As of last night, my children will eat what we eat. Sure, sure, I may modify it for them—the broccoli we’re having tonight will be steamed plain for them, while the plan is to snazz it up for us with things like soy sauce—but the general rule is: one meal for all. The oldest begins first grade tomorrow, so the time is right.
And last night was pretty successful. I sautéed chicken breasts in oil and a little butter, then made a pan sauce with some chicken broth, Dijon mustard, and a splash of heavy cream. I roasted potatoes in the oven, and glazed carrots for the grownups. The kids got raw carrots to dip in the dip of their choice, with the participants being evenly divided into the ketchup camp and the blue cheese dressing camp. Everyone tried what was new and weird, ate carrots and apples, and made pretty good inroads into the weird stuff.
I am now planning meals with my kids in mind, which means nothing that requires two hours to cook on a weeknight, and looking for things that can be modified if necessary. Tonight we’re having roasted pork tenderloin with Asian flavors (said flavors have yet to be identified, but I predict hoisin sauce will play a significant role in the preparation), the aforementioned broccoli, and rice. Only the pork will be labeled as “weird” by my kids. Rice and broccoli are big favorites. We shall see how this goes.
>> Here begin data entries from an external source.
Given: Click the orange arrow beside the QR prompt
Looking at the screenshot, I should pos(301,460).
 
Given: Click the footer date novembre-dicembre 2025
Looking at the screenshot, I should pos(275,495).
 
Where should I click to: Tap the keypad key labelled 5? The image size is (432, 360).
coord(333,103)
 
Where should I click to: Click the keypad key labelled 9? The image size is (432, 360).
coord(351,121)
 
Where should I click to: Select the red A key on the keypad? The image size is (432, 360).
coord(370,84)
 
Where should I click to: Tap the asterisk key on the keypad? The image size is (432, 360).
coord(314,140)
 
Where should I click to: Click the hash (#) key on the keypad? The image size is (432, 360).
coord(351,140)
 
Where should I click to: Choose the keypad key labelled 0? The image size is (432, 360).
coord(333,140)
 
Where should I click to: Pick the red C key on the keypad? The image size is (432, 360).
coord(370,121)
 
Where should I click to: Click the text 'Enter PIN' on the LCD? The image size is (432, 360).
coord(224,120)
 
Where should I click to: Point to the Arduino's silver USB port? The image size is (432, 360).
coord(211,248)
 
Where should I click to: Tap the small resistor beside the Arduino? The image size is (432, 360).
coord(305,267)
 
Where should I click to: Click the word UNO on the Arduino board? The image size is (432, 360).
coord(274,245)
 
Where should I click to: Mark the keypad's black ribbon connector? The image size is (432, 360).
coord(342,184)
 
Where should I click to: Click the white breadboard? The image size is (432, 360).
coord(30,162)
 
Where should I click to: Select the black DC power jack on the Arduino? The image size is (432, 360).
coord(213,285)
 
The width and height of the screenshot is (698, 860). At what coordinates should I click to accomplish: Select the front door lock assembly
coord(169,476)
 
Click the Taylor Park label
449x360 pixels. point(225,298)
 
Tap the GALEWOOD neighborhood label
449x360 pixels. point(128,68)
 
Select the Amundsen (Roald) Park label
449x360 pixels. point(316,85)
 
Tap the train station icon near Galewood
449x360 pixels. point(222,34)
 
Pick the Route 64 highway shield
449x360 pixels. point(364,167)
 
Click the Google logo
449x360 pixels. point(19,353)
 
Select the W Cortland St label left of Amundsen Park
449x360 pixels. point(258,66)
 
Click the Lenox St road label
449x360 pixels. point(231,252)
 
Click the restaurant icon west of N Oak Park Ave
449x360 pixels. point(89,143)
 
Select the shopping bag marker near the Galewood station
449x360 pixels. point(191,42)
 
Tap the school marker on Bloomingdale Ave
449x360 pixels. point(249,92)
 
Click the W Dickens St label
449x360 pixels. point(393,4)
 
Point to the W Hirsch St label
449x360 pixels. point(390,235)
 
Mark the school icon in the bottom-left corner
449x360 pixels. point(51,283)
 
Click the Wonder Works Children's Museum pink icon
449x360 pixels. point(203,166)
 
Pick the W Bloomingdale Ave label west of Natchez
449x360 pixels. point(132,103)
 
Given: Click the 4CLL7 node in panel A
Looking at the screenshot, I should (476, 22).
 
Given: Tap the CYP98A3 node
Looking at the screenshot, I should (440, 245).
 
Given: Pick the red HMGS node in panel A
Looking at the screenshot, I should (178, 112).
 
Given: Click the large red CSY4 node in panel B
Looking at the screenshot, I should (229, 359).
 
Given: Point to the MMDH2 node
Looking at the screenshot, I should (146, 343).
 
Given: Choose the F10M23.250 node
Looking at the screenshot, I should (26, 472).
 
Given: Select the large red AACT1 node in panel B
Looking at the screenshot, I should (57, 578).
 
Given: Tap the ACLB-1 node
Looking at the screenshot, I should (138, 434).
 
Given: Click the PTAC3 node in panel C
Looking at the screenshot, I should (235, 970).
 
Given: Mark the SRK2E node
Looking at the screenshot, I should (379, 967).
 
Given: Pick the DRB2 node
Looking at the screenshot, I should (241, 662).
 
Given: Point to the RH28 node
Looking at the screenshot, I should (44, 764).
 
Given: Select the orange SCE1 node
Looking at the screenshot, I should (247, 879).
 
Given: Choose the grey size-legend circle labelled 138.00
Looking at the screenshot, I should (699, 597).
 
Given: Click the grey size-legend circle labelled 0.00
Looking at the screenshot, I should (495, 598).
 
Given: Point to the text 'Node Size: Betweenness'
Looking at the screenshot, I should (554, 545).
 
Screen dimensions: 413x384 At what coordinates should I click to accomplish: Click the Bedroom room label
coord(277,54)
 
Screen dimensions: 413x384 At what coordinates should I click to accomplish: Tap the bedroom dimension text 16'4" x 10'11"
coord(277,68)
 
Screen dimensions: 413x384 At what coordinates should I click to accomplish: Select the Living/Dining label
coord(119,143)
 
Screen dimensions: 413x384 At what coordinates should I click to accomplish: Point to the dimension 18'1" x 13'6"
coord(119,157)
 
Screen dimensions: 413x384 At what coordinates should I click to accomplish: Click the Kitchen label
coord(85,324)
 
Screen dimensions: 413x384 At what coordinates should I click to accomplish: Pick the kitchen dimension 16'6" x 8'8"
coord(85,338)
And so, because I can’t leave you with no recipe at all, here’s the carrot recipe I used. Sorry there’s no picture.
from Ten Dollar Dinners by Melissa d’Arabian
½ cup water
½ cup chicken broth
1 Tablespoon butter
1 Tablespoon brown sugar
½ teaspoon ground cumin
¾ lb carrots, peeled and cut on the bias into rounds
Salt & freshly ground black pepper to taste
1 teaspoon lemon juice
Chopped parsley to garnish
Combine first 5 ingredients in a medium skillet (water through cumin). Stir, and allow to come to a boil. Add in carrots, stir to coat, and cover pan. Allow carrots to steam, about 5 minutes or until tender. The original recipe says to reduce the sauce to a glaze with the carrots in it, but I thought they might get overdone, so I removed them to a bowl with a slotted spoon, cooked down the glaze, and returned them to the pan, stirring to coat. Season with salt and freshly ground pepper to taste. Remove from the heat, add lemon juice and stir. Garnish with chopped parsley.